(Collection entries)

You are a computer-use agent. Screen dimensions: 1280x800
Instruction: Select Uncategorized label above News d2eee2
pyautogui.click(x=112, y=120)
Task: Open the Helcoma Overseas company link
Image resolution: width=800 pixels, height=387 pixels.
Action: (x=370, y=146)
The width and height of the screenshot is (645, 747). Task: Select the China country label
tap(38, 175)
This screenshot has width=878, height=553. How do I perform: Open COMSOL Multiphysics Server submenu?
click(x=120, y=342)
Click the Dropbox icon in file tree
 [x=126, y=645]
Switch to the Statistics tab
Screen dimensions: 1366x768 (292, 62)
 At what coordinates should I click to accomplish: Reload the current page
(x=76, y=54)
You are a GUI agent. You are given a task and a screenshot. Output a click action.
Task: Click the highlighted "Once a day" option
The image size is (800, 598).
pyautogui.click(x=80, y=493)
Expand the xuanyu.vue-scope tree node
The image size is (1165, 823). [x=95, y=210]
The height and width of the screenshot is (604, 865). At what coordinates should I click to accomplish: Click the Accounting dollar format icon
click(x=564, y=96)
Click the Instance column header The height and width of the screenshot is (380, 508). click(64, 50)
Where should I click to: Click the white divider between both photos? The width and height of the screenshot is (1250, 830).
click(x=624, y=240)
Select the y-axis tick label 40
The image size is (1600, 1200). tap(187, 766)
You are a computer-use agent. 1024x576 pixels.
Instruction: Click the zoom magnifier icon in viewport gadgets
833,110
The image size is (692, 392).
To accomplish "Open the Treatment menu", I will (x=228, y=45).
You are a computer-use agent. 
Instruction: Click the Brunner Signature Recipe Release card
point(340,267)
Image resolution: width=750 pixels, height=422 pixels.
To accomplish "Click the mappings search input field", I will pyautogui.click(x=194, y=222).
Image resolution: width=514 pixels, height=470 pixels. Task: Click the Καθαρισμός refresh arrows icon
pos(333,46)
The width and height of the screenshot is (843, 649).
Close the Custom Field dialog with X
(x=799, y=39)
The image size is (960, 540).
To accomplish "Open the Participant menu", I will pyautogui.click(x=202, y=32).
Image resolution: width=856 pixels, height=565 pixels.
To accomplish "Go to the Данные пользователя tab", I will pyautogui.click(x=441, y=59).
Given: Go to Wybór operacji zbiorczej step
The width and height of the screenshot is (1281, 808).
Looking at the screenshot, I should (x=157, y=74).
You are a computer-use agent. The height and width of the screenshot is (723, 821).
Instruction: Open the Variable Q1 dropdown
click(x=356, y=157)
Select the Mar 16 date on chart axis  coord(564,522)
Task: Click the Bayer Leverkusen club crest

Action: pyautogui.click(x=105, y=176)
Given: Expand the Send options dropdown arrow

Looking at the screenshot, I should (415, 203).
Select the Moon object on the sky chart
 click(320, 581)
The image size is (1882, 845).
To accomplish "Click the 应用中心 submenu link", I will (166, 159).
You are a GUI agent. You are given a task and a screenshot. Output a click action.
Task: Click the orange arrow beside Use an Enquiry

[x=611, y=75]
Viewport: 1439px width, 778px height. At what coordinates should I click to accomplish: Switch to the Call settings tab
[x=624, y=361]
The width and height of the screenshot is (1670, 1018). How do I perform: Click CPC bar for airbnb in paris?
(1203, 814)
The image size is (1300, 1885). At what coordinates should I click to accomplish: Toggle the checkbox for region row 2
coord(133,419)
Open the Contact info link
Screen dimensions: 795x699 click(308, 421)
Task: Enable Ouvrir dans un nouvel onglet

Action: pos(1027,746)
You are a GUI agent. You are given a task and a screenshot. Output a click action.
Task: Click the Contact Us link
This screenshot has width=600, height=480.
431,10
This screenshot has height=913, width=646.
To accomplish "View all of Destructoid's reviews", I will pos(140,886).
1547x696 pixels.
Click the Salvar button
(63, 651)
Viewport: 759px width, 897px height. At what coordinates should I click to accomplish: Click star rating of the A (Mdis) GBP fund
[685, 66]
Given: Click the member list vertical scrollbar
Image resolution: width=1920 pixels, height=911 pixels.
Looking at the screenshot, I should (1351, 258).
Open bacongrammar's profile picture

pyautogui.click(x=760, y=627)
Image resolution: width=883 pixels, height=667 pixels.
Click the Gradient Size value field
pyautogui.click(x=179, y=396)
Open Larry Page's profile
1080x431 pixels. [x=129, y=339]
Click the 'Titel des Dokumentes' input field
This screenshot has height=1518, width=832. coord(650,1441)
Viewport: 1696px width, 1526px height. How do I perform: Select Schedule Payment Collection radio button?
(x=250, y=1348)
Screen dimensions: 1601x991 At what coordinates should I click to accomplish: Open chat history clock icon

> The task:
Of the lines above, retype only those from the line containing "The image size is (692, 392)." through the line containing "Task: Click the Contact Us link", including both, exactly.

> Exercise answer:
The image size is (692, 392).
To accomplish "Open the Treatment menu", I will (x=228, y=45).
You are a computer-use agent. 
Instruction: Click the Brunner Signature Recipe Release card
point(340,267)
Image resolution: width=750 pixels, height=422 pixels.
To accomplish "Click the mappings search input field", I will pyautogui.click(x=194, y=222).
Image resolution: width=514 pixels, height=470 pixels. Task: Click the Καθαρισμός refresh arrows icon
pos(333,46)
The width and height of the screenshot is (843, 649).
Close the Custom Field dialog with X
(x=799, y=39)
The image size is (960, 540).
To accomplish "Open the Participant menu", I will pyautogui.click(x=202, y=32).
Image resolution: width=856 pixels, height=565 pixels.
To accomplish "Go to the Данные пользователя tab", I will pyautogui.click(x=441, y=59).
Given: Go to Wybór operacji zbiorczej step
The width and height of the screenshot is (1281, 808).
Looking at the screenshot, I should (x=157, y=74).
You are a computer-use agent. The height and width of the screenshot is (723, 821).
Instruction: Open the Variable Q1 dropdown
click(x=356, y=157)
Select the Mar 16 date on chart axis  coord(564,522)
Task: Click the Bayer Leverkusen club crest

Action: pyautogui.click(x=105, y=176)
Given: Expand the Send options dropdown arrow

Looking at the screenshot, I should (415, 203).
Select the Moon object on the sky chart
 click(320, 581)
The image size is (1882, 845).
To accomplish "Click the 应用中心 submenu link", I will (166, 159).
You are a GUI agent. You are given a task and a screenshot. Output a click action.
Task: Click the orange arrow beside Use an Enquiry

[x=611, y=75]
Viewport: 1439px width, 778px height. At what coordinates should I click to accomplish: Switch to the Call settings tab
[x=624, y=361]
The width and height of the screenshot is (1670, 1018). How do I perform: Click CPC bar for airbnb in paris?
(1203, 814)
The image size is (1300, 1885). At what coordinates should I click to accomplish: Toggle the checkbox for region row 2
coord(133,419)
Open the Contact info link
Screen dimensions: 795x699 click(308, 421)
Task: Enable Ouvrir dans un nouvel onglet

Action: pos(1027,746)
You are a GUI agent. You are given a task and a screenshot. Output a click action.
Task: Click the Contact Us link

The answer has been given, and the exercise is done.